--- BEGIN Document section ---

AVC does have one "flaw" which has been noted however, and I should mention it, which is that it poorly preserves high-frequency noise like grain. I personally don't consider it much of a flaw, but that is the reason that the supplement of FGM (Film Grain Modeling) was invented.

I have no doubt that AVC will come into the fore once the implementation and tools are sufficiently mature, as the technology is there and well ahead of anything else.

 

[randycat99]

I'm assuming the inquiry behind the discussion topic is hypothetical? It will be a rare situation where the entire bitrate of the media would be devoted to just video, anyway. You have to remember that these new hd formats were designed not only to deliver one video and one audio track, but also interleave multiple language audio tracks and simultaneous IME programs along with the movie. A BR movie may also utilize fully uncompressed PCM audio tracks to go with a movie. Added to together, this can amount to a pretty hairy aggregated bitrate, and that is a motivation behind BR being designed with this bandwidth- to stream any number of advanced feature elements along with the main movie. It's not there just for a single video stream.

--- END Document section ---
--- BEGIN Records provided ---

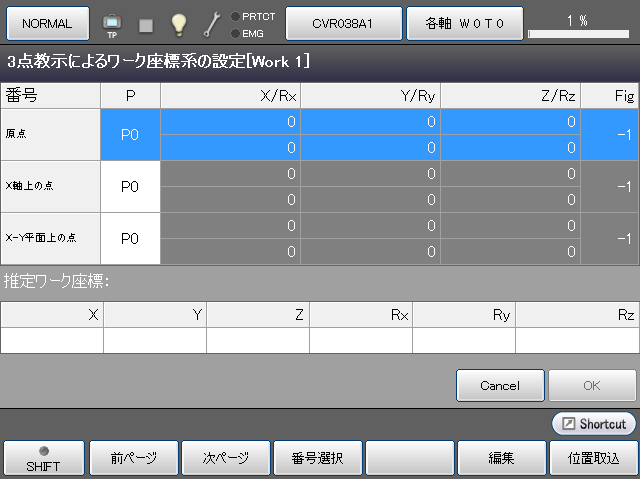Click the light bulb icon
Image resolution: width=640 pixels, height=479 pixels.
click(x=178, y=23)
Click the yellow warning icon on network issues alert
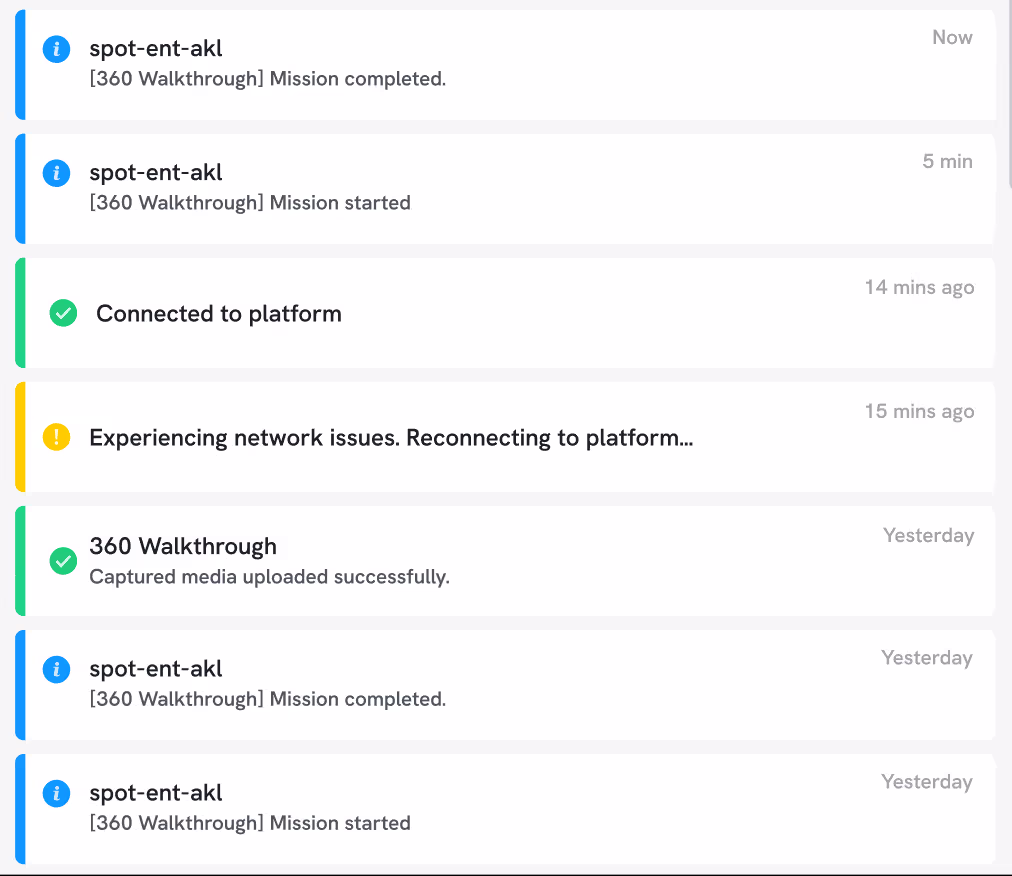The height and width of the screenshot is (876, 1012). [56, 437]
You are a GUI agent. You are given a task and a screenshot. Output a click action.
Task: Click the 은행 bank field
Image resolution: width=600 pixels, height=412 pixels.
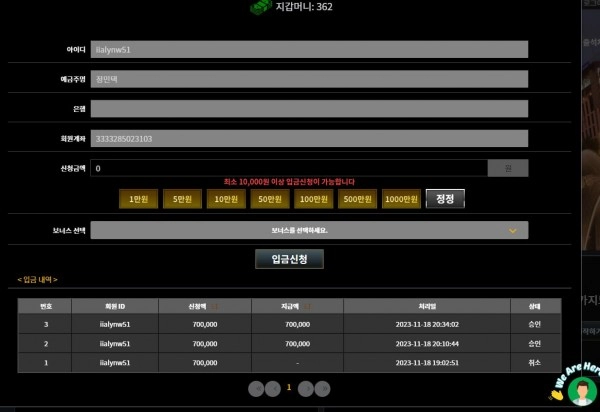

--- END Records provided ---
--- BEGIN Records provided ---

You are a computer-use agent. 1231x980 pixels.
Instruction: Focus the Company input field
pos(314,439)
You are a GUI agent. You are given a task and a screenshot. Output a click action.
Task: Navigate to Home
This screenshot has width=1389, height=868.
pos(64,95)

--- END Records provided ---

**Written exercise:** Reproduce the passage of the AVC video excerpt between "AVC does have" and "of anything else.", inclusive, word for word.

**Task answer:**
AVC does have one "flaw" which has been noted however, and I should mention it, which is that it poorly preserves high-frequency noise like grain. I personally don't consider it much of a flaw, but that is the reason that the supplement of FGM (Film Grain Modeling) was invented.

I have no doubt that AVC will come into the fore once the implementation and tools are sufficiently mature, as the technology is there and well ahead of anything else.